Until 1908 there was no state pension, just the Poor Laws. When the 1908 Old Age Pensions Act was introduced the maximum payment was a princely 5s (25p), the payment was means tested and you had to be at least 70 to get it.

Some would say that 100 years on we are fast headed back to where we started.

There have been many changes both to private and state pension schemes but surely one of the most contentious is the constantly moving goal post of the state retirement age.

This was set in 1928 at 65 for men and 60 for women and largely accepted as such for many years.  The first changes were introduced on the basis of ‘equalisation’ and the retirement age of women was programmed to increase gradually from age 60 to 65 between 2010 and 2020.  This meant that women born before 6 April 1950 could still retire at age 60, those born after 6 April 1955 had a retirement age of 65 and for those in-between there was a sliding scale between 60 and 65.

Next came more changes to increase everyone’s (male and female) state retirement age from 65 to 68 gradually between 2024 and 2046.  This has already been agreed and is the Government’s current planning.

Now, however, all bets are off.  The Conservative Party have announced that they will increase the state pension age for men to 66 in 2016, just 6 years time, and creating confusion over just what age women will receive their state pension.  If you’re paying attention you will have noted above that the state retirement age for women is already scheduled for transition between 2010 and 2020.  This means that in 2016 the transitional retirement age for women will be 63 but the new proposals say 66, three more years.  Confused?  I am.

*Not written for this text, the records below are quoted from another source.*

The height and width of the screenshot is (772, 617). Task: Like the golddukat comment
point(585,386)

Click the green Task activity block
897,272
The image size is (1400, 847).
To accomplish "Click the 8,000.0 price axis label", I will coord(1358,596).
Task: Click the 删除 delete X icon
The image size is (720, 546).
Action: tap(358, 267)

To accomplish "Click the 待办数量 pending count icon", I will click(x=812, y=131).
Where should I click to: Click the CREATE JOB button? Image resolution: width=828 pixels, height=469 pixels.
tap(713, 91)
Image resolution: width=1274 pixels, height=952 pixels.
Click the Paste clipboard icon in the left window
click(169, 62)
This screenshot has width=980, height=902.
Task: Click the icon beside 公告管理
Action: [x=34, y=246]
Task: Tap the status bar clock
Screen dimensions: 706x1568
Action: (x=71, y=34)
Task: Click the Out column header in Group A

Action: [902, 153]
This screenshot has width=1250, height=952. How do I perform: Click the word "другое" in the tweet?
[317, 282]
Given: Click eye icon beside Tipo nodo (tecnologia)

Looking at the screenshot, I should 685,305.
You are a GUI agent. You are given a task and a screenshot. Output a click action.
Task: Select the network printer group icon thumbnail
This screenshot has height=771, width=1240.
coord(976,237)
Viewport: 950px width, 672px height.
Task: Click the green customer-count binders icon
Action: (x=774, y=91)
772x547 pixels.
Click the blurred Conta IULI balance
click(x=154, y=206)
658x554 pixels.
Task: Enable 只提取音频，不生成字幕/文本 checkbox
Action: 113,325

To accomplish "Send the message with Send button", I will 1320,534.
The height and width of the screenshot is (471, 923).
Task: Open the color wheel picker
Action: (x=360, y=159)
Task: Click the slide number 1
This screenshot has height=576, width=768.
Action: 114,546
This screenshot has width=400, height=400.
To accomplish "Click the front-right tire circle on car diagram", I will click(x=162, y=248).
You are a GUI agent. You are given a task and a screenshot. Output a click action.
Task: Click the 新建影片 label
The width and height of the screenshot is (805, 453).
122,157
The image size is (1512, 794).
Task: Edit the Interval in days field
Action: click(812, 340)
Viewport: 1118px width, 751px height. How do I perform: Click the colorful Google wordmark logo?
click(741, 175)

The only element of consistency in state pension rules covering basic and added pension benefits has been the fact that benefits, in general, have consistently been eroded.  Whilst past performance is no guide to future events, as they say, I venture to contest that in this case they are.  State pension benefits will continue to be nibbled away making it even more imperative for us all to ensure that we have made adequate private provision because the safety net of state dependency is meagre.